[REQUEST] Replace "dropdown" with "menu" in the lines starting at the one that contains "1456x838 pixels." and stopping after the one that contains "Action: (x=123, y=150)", and write those lines out again with nothing else changed. Leave the pictures out of your answer.

[PROVIDED RECORDS]
===

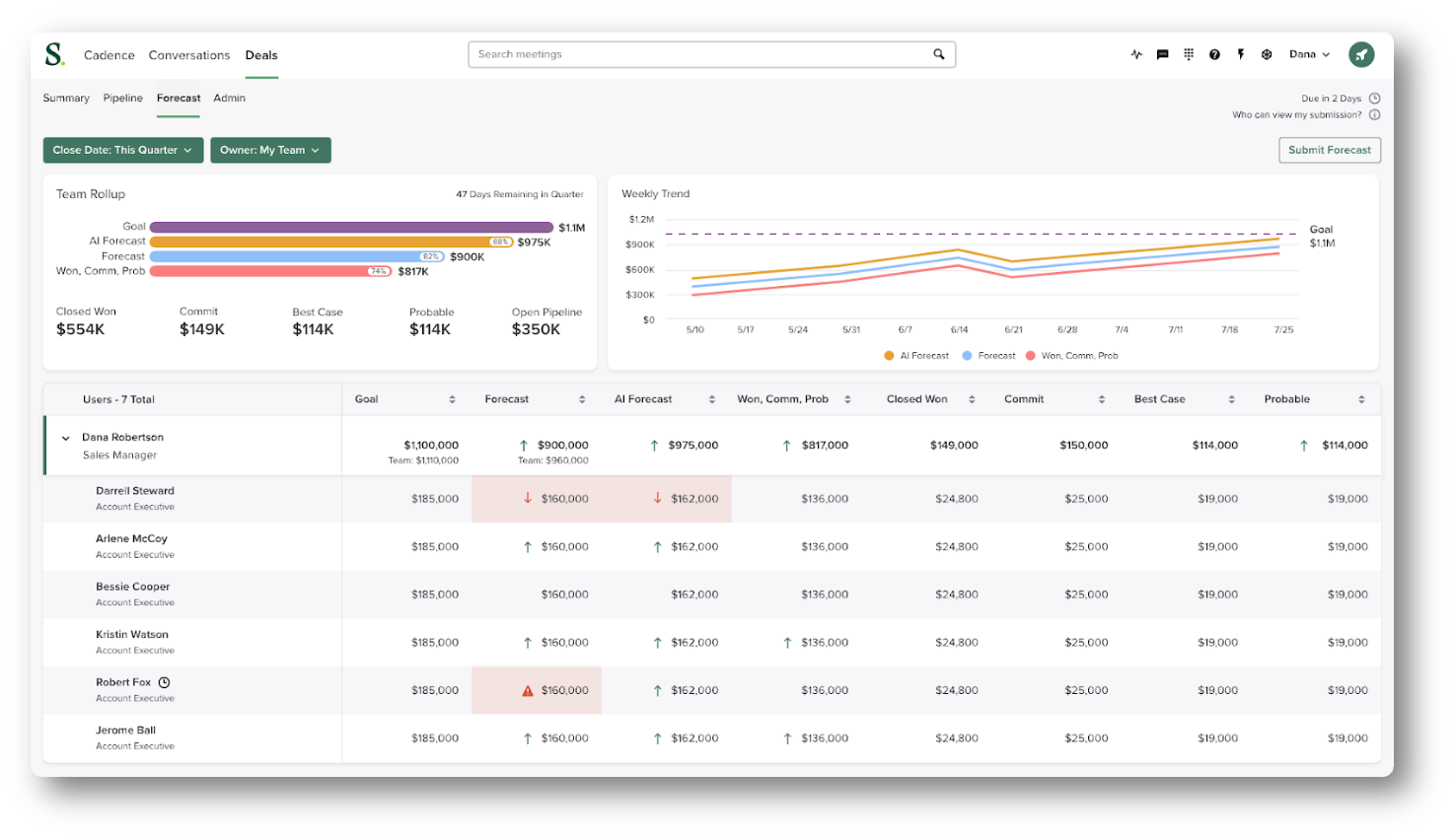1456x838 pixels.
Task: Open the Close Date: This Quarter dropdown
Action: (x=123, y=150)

===

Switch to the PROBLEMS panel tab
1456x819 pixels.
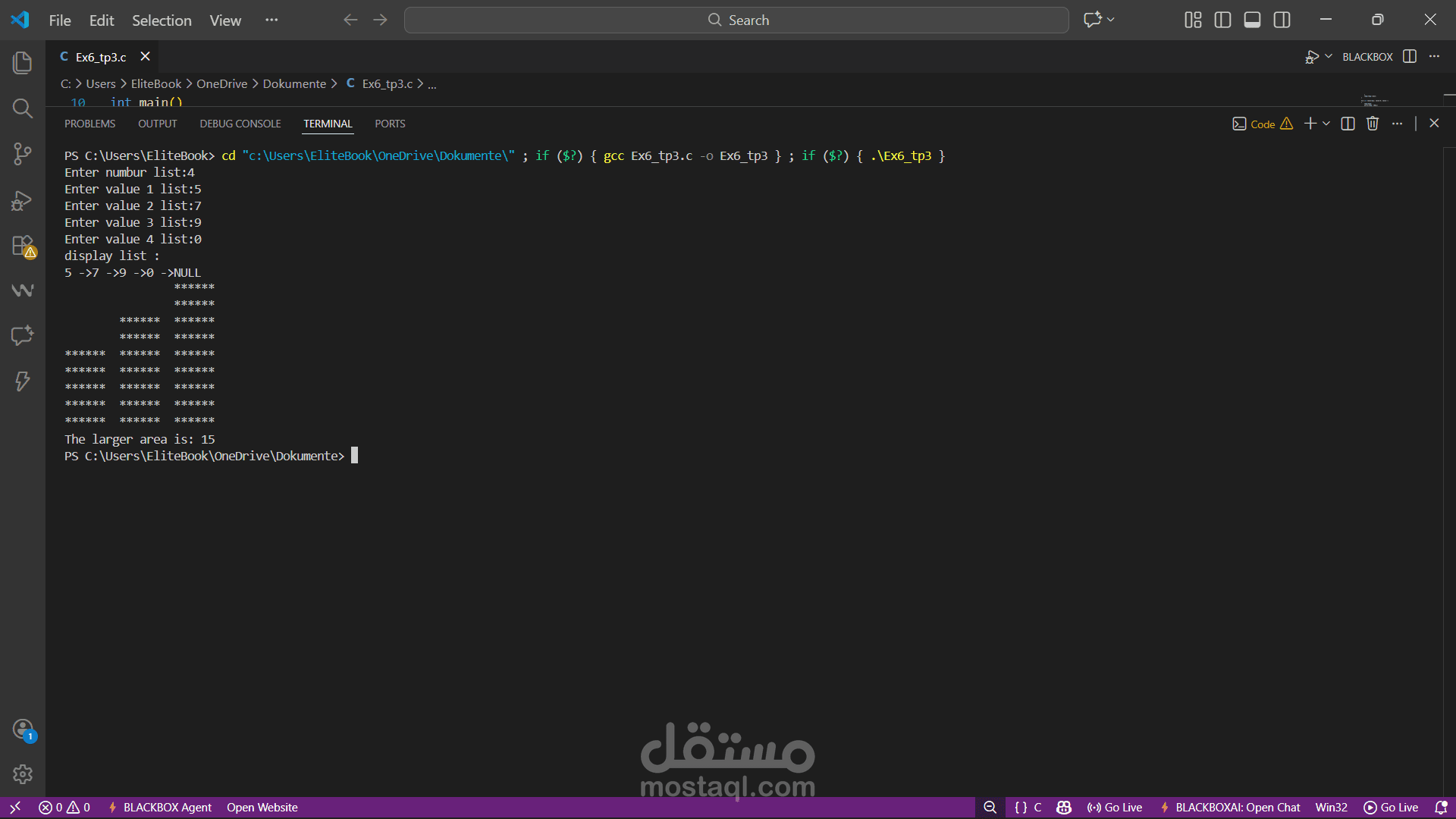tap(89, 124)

===

[TASK ANSWER]
1456x838 pixels.
Task: Open the Close Date: This Quarter menu
Action: (x=123, y=150)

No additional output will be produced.